Investigator: I read online that Brigham Young denied black people access to your church’s highest saving ordinances and claimed this racist policy was revealed by God. But, in fact, it was just Brigham Young mistaking cultural racism for revelation. And this mistake was embraced by subsequent Mormon prophets, none of them recognizing that it was not a God-given revelation until just a few years ago. Is this true? How could a church that claims direct and constant communication with God through living prophets be so wrong for so long?

Investigator: I was looking up Mormonism on the Internet and found out that the founder of your religion, Joseph Smith, married almost 40 women! And he married some of these women while they were legally married to other men. And he married some of them when they were only 14 years old. And at least once he even pressured a potential plural wife by promising that if she married him, she and her family would receive salvation, but if she didn’t accept his plural marriage proposal, they would all be damned. I’ve heard Mormons defending Joseph Smith, insisting that he was a godly man of solid decency and integrity. Considering his polygamous history involving repeated deceit, young girls, and married women, would you agree?

Investigator: I visited a website and saw the words of a sermon that was preached in 1852 by Brigham Young, then the Mormon Church’s prophet. In this sermon, Brigham Young said the first man, Adam, is our Father and our God, and the only God we have anything to do with. He said that Jesus Christ was not begotten by the Holy Ghost but was begotten in the flesh by the same “character” that was in the Garden of Eden, “our Father in Heaven,” who, in context, is Adam. Brigham Young insisted he was telling the truth! Has the LDS Church denounced this teaching as false and Brigham Young as a false prophet? Or is this really what the Mormon Church believes and teaches about God?
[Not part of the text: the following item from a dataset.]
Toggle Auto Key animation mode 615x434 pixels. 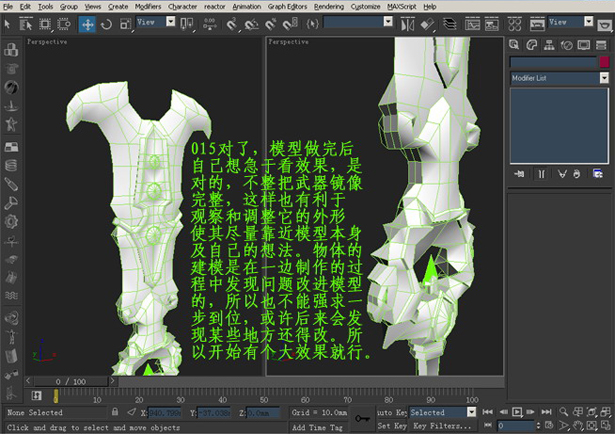(x=390, y=412)
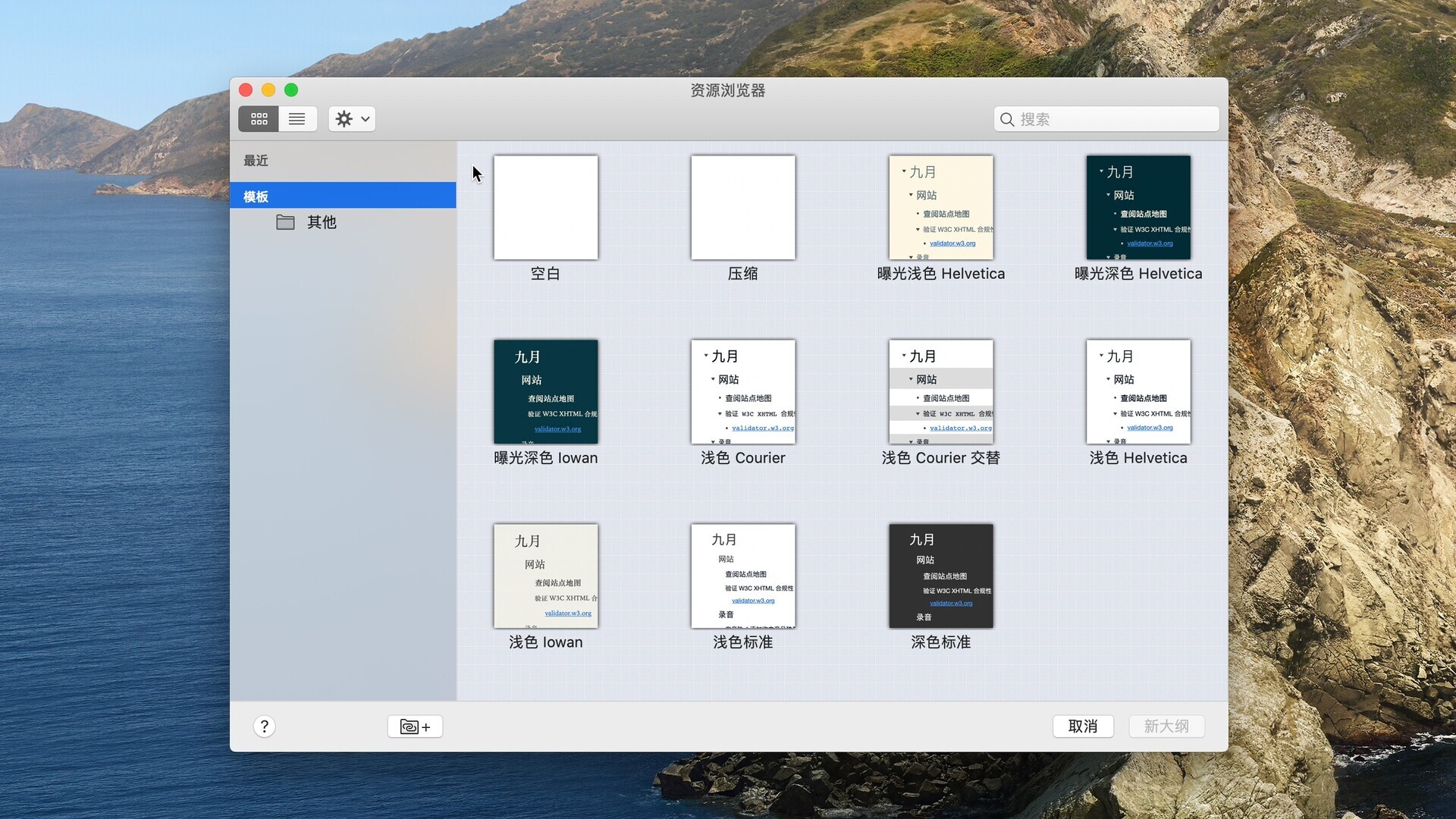Screen dimensions: 1456x819
Task: Open grid view toggle icon
Action: pyautogui.click(x=259, y=119)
Investigator: Once, when I googled to learn about Mormonism’s God, I read an article that explained Joseph Smith’s teachings on who God is – that God was not always God but was once just a human being like us, and that He lived on another earth, and that He was able to become a God, and that we, too, can become Gods in the same way, just like all other Gods have done before us. I have to say, when I read that, I couldn’t believe that Mormonism claims to be a Christian religion that accepts the Bible. None of this is in the Bible! In fact, all of these teachings from Joseph Smith are refuted in the Bible. How do you explain this?

Investigator: You and other Mormons have told me that The Church of Jesus Christ of Latter-day Saints sees the Bible and the Book of Mormon as “companion” scriptures that work together to tell us about Jesus Christ. But when I did some online research about the Mormon view of the Bible, I found many statements by Mormon leaders, reaching all the way back to Mormonism’s founding, and even in the Book of Mormon itself, that says the Bible is untrustworthy, incomplete, corrupted, and sabotaged by evil people. On the other hand, LDS leaders have taught that the Book of Mormon is correct, and so any questions about the biblical text must be settled by an appeal to that book. So while saying Mormons believe the Bible to be the word of God, don’t Mormons also believe that the Bible can’t be trusted? As a Christian, I’m really not comfortable with that.

Eric Johnson, my colleague at MRM, has analyzed the declining conversion rate experienced by Mormon missionaries. He explains,

“Unlike two or three decades ago, the technology of the Internet has been detrimental to the church. Before 1995, someone who wanted to research Mormonism and its beliefs would have had to visit a local library. Today, the information about the church is available in the privacy of one’s home where nobody else has to know. Thus, the church was able to grow by 330,000 converts in 1990; however, despite double the membership a quarter century later, the annual convert rate has declined by about 30%.” (“Missionary numbers, converts keep going down, down, down” at mrm.org)

This is one way that technology is changing Mormon missionary work. Because of the Internet, it is now much easier for people to understand what Mormonism really is and how it conflicts with biblical faith. This change brought on by technology is something for which I am profoundly grateful.